The decision below is a machine translation of the Romanian original. Please refer to the Romanian original for more details.

The National Authority completed on 23.04.2021 an investigation against the controller Telekom Romania Communications SA and found a violation of the provisions of art. 6 and art. 21 of the General Data Protection Regulation.

The controller Telekom Romania Communications SA was sanctioned with a warning for violating the provisions of art. 6 of Regulation (EU) 679/2016 and with a fine of 9,851.40 RON (equivalent to the amount of 2000 EURO) for violating art. 21 of the same Regulation.

The sanctions were applied following a complaint alleging that the petitioner had been contacted on his telephone number for marketing purposes by a Telekom representative, although he had withdrawn his consent to the use of his personal data upon termination of the contractual relationship with the controller.
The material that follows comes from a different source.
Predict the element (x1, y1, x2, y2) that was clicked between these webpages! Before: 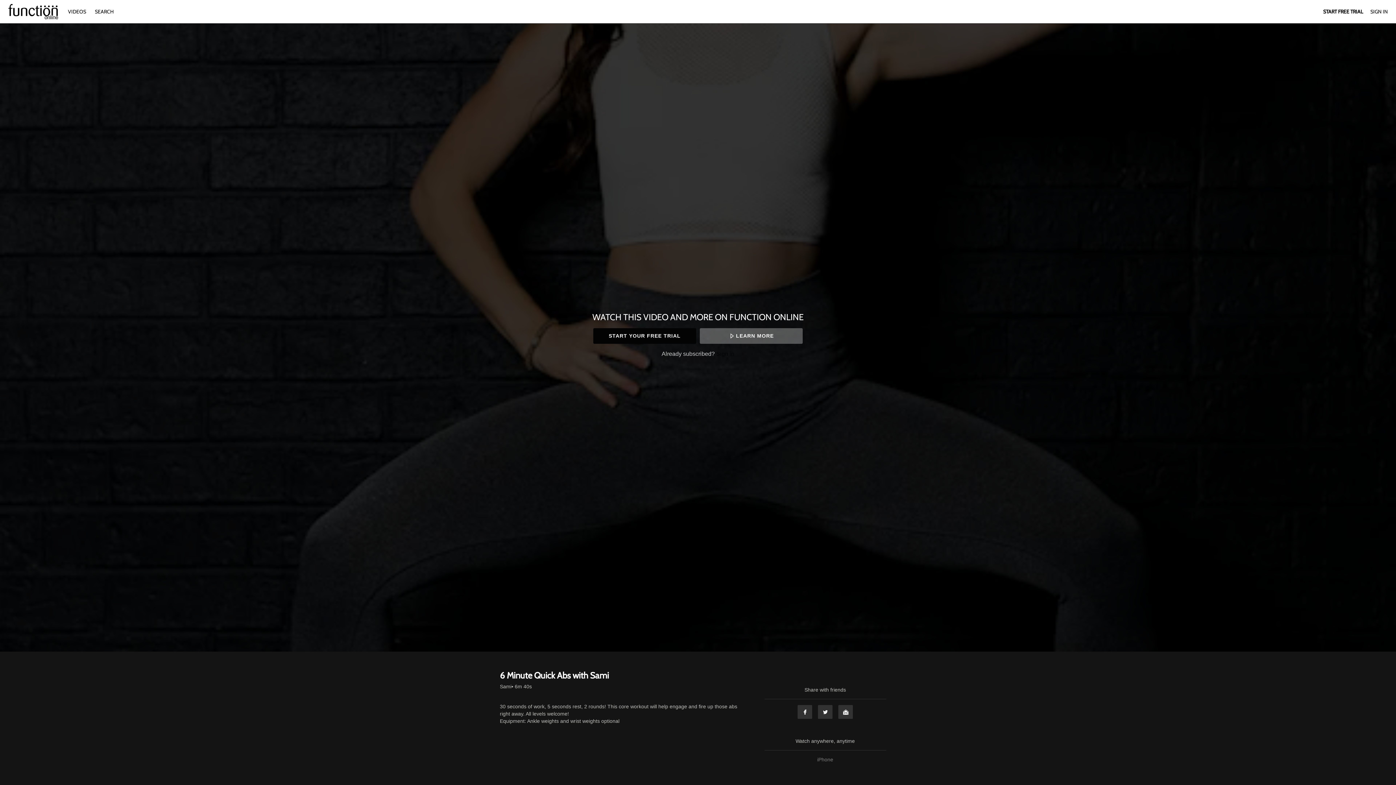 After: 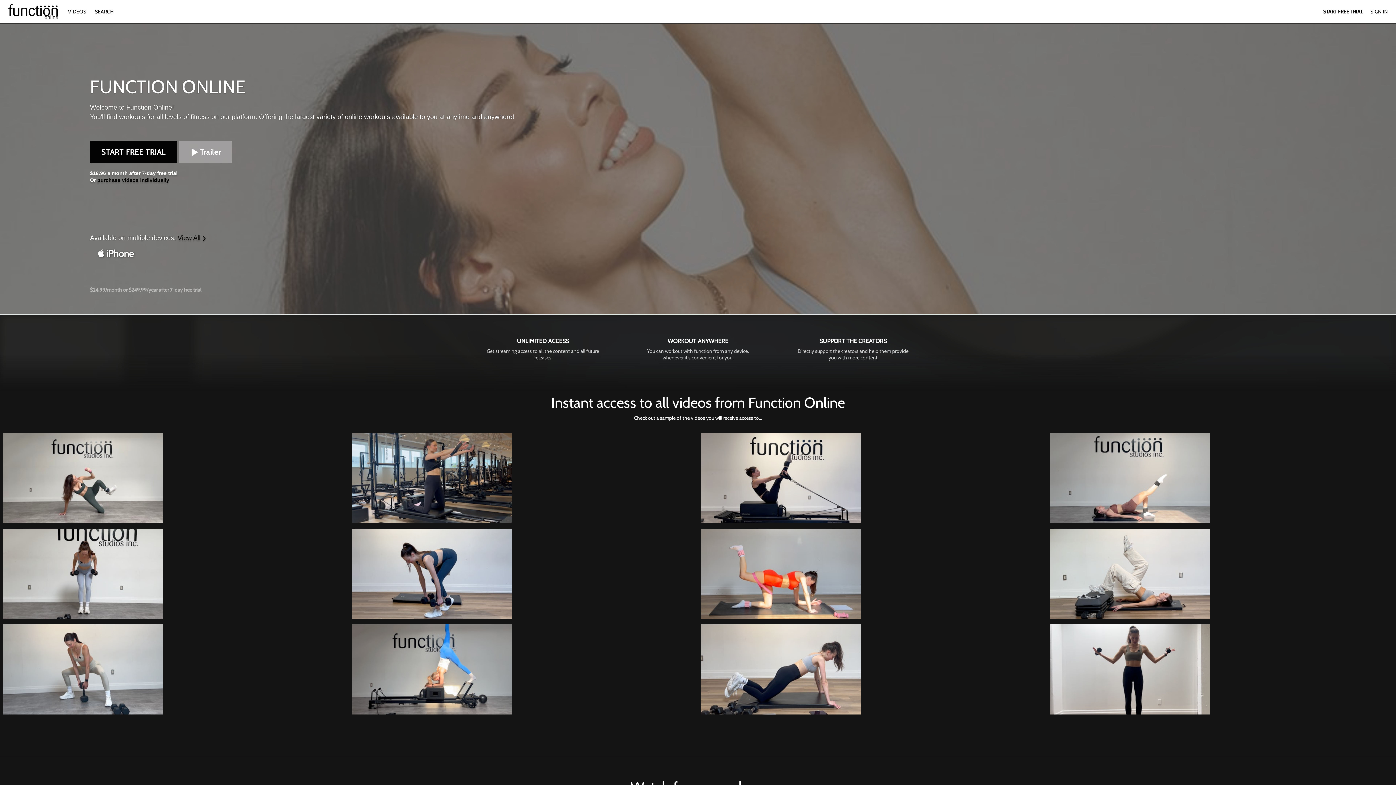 Action: bbox: (8, 4, 58, 19)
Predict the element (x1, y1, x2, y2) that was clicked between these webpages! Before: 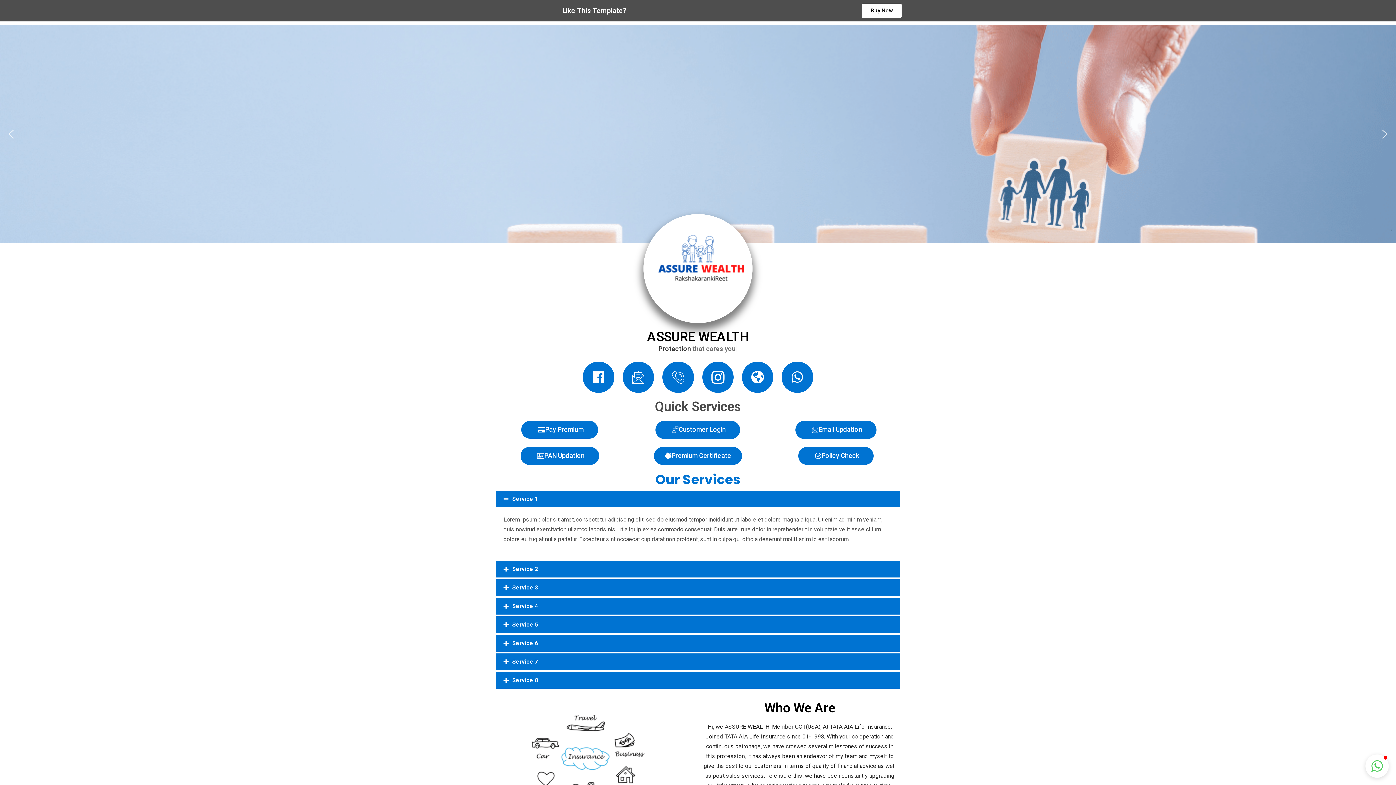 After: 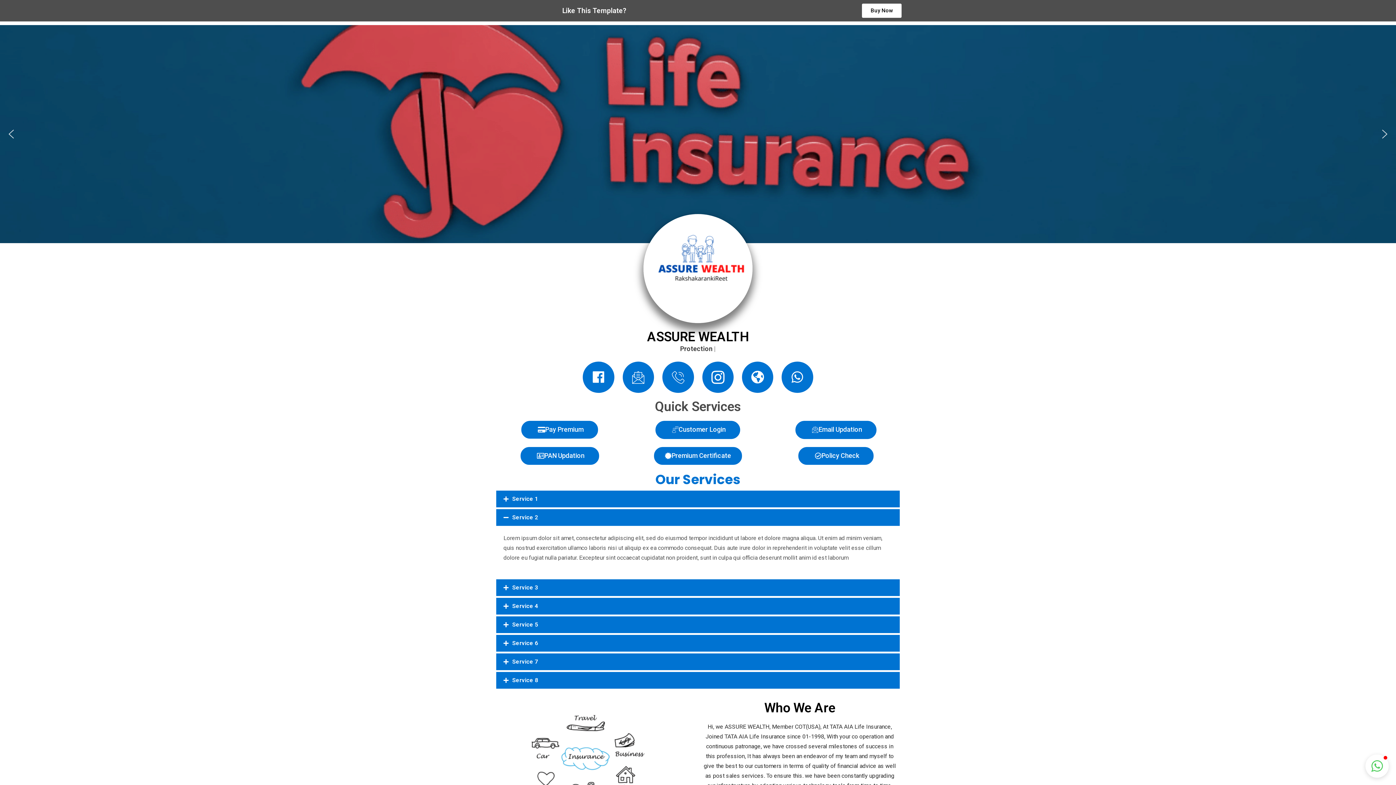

Subsequently, the petitioner exercised his right to object to the processing of his personal data for marketing and advertising purposes by requesting the controller to delete his telephone number and e-mail address from Telekom's database.

However, the petitioner was again contacted by a Telekom representative for marketing purposes. Thus, the petitioner sent the controller a new request not to be contacted and to have his telephone number and e-mail address deleted from the database.

Following this request, the controller informed the applicant that his e-mail address and telephone number had been deleted from the customer management system, confirming, at the same time, that he had been called by a Telekom representative, who, due to a human error, he did not realize that he did not have the petitioner's permission to call him.

During the investigation, the National Authority found that Telekom Romania Communications SA processed the personal data of the petitioner for marketing purposes without having a legal basis, thus violating the provisions of art. 6 of the RGPD.

Also, the controller contacted the petitioner by phone, although he had exercised his right of opposition, thus violating the provisions of art. 21 of the RGPD.

In this context, we recall that Chapter III of Regulation (EU) 2016/679 regulates the rights of the data subject: the right to information, the right of access, the right to rectification, the right to erasure ("right to be forgotten"), restriction of processing, right to data portability, right to object, right not to be subject to a decision based solely on automatic processing, right to lodge a complaint with a supervisory authority.